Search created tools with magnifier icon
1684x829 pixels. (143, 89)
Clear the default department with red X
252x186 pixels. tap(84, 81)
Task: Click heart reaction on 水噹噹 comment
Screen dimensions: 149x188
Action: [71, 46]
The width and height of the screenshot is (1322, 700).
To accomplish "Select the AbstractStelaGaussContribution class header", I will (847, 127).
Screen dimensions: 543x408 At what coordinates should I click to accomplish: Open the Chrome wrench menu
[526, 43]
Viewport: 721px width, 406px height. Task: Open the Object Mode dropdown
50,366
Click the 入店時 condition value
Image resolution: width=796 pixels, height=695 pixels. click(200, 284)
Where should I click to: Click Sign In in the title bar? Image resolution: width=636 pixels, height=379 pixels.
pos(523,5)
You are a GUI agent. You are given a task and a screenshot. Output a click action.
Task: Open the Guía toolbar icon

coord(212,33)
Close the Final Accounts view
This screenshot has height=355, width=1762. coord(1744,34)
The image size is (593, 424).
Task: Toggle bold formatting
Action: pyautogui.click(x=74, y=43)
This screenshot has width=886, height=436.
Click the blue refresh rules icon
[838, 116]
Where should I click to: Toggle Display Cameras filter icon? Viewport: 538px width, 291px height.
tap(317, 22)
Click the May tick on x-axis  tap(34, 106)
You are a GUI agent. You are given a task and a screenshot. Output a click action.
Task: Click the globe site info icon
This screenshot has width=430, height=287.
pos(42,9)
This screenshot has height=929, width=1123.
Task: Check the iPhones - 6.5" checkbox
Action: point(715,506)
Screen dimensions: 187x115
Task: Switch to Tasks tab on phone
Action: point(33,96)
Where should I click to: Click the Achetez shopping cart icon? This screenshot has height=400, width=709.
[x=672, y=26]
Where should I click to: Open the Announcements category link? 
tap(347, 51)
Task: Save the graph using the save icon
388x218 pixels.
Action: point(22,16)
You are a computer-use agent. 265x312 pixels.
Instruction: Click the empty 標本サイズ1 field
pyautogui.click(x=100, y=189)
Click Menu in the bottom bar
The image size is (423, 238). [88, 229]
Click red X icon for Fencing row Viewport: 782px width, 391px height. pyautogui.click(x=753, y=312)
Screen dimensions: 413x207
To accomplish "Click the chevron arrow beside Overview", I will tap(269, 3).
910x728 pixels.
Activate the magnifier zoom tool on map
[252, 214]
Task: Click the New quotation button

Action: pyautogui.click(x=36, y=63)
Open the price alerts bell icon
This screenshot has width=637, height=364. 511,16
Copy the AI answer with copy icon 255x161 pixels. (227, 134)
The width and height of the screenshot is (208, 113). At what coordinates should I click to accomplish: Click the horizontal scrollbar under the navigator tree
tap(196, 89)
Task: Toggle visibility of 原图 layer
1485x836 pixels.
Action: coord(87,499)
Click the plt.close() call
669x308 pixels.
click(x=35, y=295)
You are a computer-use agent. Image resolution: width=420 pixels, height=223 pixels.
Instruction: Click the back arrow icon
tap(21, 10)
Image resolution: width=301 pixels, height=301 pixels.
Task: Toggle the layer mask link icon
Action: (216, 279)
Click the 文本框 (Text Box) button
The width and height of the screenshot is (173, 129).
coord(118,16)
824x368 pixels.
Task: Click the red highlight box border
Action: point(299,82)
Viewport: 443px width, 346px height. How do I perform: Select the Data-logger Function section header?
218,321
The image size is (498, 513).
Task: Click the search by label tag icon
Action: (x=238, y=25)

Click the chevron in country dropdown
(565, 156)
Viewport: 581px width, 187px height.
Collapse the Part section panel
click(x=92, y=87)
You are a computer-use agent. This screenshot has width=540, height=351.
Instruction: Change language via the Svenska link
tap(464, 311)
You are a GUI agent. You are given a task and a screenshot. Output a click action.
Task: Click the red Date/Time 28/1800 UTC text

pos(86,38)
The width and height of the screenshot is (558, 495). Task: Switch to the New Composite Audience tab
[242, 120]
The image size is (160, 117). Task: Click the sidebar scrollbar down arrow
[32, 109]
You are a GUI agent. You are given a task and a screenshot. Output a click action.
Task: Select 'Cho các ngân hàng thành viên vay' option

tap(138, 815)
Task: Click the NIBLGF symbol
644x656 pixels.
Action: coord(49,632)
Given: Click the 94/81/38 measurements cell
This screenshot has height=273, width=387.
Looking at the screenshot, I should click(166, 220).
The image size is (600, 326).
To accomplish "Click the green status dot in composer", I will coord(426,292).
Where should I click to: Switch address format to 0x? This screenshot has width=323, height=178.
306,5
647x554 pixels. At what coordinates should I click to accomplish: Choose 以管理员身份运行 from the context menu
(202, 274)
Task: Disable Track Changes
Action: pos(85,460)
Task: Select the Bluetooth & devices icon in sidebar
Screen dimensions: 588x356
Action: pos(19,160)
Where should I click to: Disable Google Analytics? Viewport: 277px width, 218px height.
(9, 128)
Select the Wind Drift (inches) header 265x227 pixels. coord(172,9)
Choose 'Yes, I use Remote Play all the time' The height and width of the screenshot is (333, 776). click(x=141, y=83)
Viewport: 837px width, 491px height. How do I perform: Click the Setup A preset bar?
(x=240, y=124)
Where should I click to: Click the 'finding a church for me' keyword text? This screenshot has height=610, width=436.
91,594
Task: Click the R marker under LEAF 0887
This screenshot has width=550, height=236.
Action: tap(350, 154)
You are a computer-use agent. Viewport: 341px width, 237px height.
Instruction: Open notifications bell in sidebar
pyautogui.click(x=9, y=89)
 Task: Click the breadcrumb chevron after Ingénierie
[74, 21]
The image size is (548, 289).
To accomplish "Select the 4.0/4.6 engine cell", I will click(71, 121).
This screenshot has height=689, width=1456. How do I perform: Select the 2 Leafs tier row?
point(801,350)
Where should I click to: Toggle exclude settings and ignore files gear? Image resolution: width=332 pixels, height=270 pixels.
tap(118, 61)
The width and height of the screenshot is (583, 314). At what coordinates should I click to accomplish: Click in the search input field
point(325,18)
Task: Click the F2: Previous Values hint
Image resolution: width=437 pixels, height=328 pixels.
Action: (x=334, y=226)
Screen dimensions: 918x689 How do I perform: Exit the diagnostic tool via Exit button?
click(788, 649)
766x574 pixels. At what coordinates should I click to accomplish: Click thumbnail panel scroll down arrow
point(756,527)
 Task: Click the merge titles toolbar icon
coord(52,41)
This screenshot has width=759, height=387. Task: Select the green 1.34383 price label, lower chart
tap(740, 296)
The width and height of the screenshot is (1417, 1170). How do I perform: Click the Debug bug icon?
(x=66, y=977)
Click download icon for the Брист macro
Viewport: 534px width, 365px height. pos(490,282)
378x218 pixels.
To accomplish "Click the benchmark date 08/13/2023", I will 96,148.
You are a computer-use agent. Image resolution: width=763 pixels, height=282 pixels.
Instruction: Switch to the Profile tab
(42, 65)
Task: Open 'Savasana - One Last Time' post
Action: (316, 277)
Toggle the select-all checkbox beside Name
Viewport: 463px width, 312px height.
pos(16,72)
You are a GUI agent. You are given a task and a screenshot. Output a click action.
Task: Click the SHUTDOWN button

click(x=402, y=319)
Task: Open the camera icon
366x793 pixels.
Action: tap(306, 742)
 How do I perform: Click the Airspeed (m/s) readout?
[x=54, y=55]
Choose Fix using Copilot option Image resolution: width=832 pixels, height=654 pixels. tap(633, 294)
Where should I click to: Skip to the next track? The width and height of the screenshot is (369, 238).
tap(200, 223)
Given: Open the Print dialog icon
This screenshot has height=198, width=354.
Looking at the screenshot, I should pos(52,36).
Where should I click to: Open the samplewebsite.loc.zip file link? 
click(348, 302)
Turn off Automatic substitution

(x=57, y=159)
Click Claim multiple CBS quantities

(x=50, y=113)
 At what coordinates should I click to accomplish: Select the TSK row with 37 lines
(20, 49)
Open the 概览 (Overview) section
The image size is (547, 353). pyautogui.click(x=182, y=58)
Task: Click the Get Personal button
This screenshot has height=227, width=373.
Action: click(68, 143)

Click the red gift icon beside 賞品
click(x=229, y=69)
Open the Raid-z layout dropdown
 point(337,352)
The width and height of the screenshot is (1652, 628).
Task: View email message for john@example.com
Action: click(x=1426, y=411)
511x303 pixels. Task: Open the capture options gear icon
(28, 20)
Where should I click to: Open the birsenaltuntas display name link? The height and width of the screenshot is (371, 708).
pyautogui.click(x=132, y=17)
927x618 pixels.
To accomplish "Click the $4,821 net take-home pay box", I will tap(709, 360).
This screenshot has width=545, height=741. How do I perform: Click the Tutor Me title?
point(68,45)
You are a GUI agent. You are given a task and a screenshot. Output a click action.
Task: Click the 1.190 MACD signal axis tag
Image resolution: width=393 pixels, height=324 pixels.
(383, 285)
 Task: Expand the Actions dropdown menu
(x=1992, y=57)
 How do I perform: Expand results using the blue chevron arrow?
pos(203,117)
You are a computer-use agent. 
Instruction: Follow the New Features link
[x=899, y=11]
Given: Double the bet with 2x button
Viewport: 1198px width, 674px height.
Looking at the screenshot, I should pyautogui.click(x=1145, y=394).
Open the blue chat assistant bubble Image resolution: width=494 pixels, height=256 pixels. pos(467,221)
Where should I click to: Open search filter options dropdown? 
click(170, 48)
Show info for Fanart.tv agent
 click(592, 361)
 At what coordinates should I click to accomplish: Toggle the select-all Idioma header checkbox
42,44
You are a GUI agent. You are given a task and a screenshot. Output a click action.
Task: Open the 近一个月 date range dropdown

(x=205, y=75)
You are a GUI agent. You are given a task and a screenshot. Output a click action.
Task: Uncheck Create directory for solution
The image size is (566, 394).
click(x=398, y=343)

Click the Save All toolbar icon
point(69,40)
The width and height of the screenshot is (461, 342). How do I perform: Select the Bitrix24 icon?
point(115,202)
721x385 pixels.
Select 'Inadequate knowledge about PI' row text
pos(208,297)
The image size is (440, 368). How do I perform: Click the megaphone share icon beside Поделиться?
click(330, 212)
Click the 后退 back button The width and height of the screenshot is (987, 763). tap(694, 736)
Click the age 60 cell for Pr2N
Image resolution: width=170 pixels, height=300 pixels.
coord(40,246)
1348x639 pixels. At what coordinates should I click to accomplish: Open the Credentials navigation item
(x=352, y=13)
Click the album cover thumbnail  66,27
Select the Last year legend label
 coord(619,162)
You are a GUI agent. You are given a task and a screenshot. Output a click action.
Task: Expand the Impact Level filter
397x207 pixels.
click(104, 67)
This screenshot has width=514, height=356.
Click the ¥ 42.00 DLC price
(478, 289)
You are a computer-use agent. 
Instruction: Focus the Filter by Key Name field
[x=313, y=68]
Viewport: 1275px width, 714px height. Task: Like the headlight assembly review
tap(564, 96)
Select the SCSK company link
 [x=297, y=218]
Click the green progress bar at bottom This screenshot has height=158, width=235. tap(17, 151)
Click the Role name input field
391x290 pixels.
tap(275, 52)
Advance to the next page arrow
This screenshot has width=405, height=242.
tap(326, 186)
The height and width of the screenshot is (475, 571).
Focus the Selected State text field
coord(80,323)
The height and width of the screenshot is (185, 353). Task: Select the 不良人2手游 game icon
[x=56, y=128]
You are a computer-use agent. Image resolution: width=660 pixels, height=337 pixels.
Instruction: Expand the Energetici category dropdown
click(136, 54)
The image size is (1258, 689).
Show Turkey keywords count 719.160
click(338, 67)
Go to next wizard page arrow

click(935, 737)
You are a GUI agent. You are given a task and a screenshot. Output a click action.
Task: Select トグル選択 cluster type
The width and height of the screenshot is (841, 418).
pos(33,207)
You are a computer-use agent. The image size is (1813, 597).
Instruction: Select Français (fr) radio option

*****

Work to complete
Scan the entries above and show each line that contains the word "axis".

Result of the task
Click the May tick on x-axis  tap(34, 106)
Task: Click the 1.190 MACD signal axis tag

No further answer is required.